Bonjour Sacha. Merci pour cette première participation. Une belle découverte semble-t-il. Je ne connaissais pas l’auteur. Je ne lis pas assez de littérature d’Afrique du Nord.
J’ai l’impression qu’on voit souvent les mêmes quelques noms publiés. J’étais contente de découvrir un auteur dont je n’avais jamais entendu parler avant et qui est en plus publié par une maison d’édition tunisienne. Les auteurs mais aussi les éditeurs étrangers ont besoin de soutien, ils font partie des bastions de la liberté d’expression.
Comme toi, je conseille volontiers de ce court roman, un de mes coups de cœur 2022. J’ai croisé l’auteur à Saint-Malo après avoir lu son autre roman, très différent, La sérénade d’Ibrahim Santos, et il m’a signé celui-ci, après avoir discuté quelques minutes. Il est très agréable.
Je vais rajouter un lien vers ton billet. Je vois que nous avons eu le même ressenti ! Je note le titre de son autre roman qui a l’air très différent et très chouette aussi.
Je confirme, il est très agréable, nous l’avons reçu à la bibliothèque de notre ville, c’était un moment très agréable. Il n’avait pas encore écrit Bel abîme. Il faut lire aussi ses autres textes…
Je n’y manquerai pas, il a visiblement des choses à dire et de belle manière !
Je ne connaissais pas ce titre ni cette maison d’édition qui semble très intéressante. Je vais tenter de participer à cet événement autour des nouvelles. Je n’en lis que très peu aussi et je ne me suis pas beaucoup penchée sur la littérature d’Afrique du Nord sur mon blogue. On a des points communs en ce sens.
J’espère que tu trouveras de courts romans ou des nouvelles inspirantes pour ce passionnant rendez-vous. Je serai ravie de te lire, comme toujours 😀
Une novella qui a l’air d’apporter un éclairage fort et marquant sur une réalité que d’ici, nous sommes loin d’imaginer…
C’est très fort et dans un langage à la fois soutenu et simple, mais dur par la réalité qu’il décrit.
Une belle occasion de découvrir la littérature tunisienne. Merci pour cette découverte !
Je crois bien que c’était une première lecture tunisienne pour moi, et je suis très bien tombée !
Un roman court mais non moins intense. Je suis très friandes de textes avec une dimension sociale et celui-ci ne peut que m’intéresser.
Friande sans S, c’est mieux!
;-D
J’avoue que les nouvelles et romans courts font du bien au milieu de romans fleuves. J’apprécie les pavés intenses, mais certains romans en revanche mériteraient d’être resserrés pour éviter des longueurs qui affadissent le propos. Rien de tout ça ici !
Belle année à toi également, et merci pour ce titre dont je prends note.
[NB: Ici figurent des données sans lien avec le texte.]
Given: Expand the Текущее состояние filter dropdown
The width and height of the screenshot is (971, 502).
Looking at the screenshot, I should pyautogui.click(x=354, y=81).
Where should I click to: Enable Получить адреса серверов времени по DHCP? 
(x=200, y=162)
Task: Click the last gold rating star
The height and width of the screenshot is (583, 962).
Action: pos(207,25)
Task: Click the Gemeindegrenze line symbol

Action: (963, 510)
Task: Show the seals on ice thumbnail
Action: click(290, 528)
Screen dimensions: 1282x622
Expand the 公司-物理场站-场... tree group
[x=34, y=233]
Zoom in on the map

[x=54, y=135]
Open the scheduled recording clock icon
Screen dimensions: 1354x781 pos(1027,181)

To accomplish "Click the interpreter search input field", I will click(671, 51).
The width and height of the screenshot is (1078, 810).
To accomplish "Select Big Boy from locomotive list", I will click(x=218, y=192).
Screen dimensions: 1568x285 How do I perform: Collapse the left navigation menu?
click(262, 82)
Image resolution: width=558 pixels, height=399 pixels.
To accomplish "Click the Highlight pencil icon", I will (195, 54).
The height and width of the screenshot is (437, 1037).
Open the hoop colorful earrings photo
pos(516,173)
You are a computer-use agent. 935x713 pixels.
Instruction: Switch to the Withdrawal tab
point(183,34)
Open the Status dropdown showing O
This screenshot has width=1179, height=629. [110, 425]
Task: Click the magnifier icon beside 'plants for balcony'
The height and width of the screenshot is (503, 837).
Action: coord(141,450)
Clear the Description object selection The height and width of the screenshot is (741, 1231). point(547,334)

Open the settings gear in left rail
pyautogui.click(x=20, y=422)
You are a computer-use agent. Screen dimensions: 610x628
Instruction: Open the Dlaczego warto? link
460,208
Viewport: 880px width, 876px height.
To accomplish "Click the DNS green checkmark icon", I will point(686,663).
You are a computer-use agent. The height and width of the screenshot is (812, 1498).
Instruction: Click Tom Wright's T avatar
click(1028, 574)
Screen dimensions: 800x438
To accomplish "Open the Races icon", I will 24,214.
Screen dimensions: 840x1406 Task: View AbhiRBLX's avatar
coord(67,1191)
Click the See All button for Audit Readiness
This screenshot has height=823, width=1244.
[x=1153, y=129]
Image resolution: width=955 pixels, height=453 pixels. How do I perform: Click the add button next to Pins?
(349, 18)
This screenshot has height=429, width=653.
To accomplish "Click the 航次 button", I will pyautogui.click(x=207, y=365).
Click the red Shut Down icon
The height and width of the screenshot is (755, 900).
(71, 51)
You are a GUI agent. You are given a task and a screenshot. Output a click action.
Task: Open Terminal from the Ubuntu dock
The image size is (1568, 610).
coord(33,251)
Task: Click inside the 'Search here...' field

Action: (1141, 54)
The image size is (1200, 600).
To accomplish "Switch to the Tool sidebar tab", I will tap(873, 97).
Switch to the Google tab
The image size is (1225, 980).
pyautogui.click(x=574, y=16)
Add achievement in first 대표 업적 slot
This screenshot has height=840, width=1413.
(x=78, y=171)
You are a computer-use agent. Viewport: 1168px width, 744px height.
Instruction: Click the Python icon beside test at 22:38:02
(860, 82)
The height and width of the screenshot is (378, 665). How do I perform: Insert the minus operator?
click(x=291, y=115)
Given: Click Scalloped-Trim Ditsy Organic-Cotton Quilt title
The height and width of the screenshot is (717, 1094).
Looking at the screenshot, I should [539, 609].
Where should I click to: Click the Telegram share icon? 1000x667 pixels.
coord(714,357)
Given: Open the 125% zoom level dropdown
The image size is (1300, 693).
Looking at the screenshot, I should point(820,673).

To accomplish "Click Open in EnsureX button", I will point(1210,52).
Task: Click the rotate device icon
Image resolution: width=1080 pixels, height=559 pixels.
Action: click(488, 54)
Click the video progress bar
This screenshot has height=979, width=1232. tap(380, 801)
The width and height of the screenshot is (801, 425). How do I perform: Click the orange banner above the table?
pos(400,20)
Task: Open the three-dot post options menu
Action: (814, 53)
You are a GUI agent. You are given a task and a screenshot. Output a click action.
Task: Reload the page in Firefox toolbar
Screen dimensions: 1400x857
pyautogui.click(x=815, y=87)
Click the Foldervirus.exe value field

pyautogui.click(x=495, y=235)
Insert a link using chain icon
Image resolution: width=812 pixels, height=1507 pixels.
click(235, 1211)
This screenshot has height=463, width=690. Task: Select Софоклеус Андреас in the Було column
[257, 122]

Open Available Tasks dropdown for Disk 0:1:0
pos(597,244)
C’est le genre de livre que j’apprécie beaucoup, a priori.
L’auteur a énormément de talent, je pense que tu seras séduite 😊.
Un de mes coup de cœur de l’année dernière.
Je vois qu’il a séduit beaucoup d’entre nous et c’est mérité !
Un coup de coeur pour moi. Une belle claque.
C’est tout à fait ça, on en sort un peu sonné (mais « positivement » si on peut dire, car il nous ouvre utilement les yeux).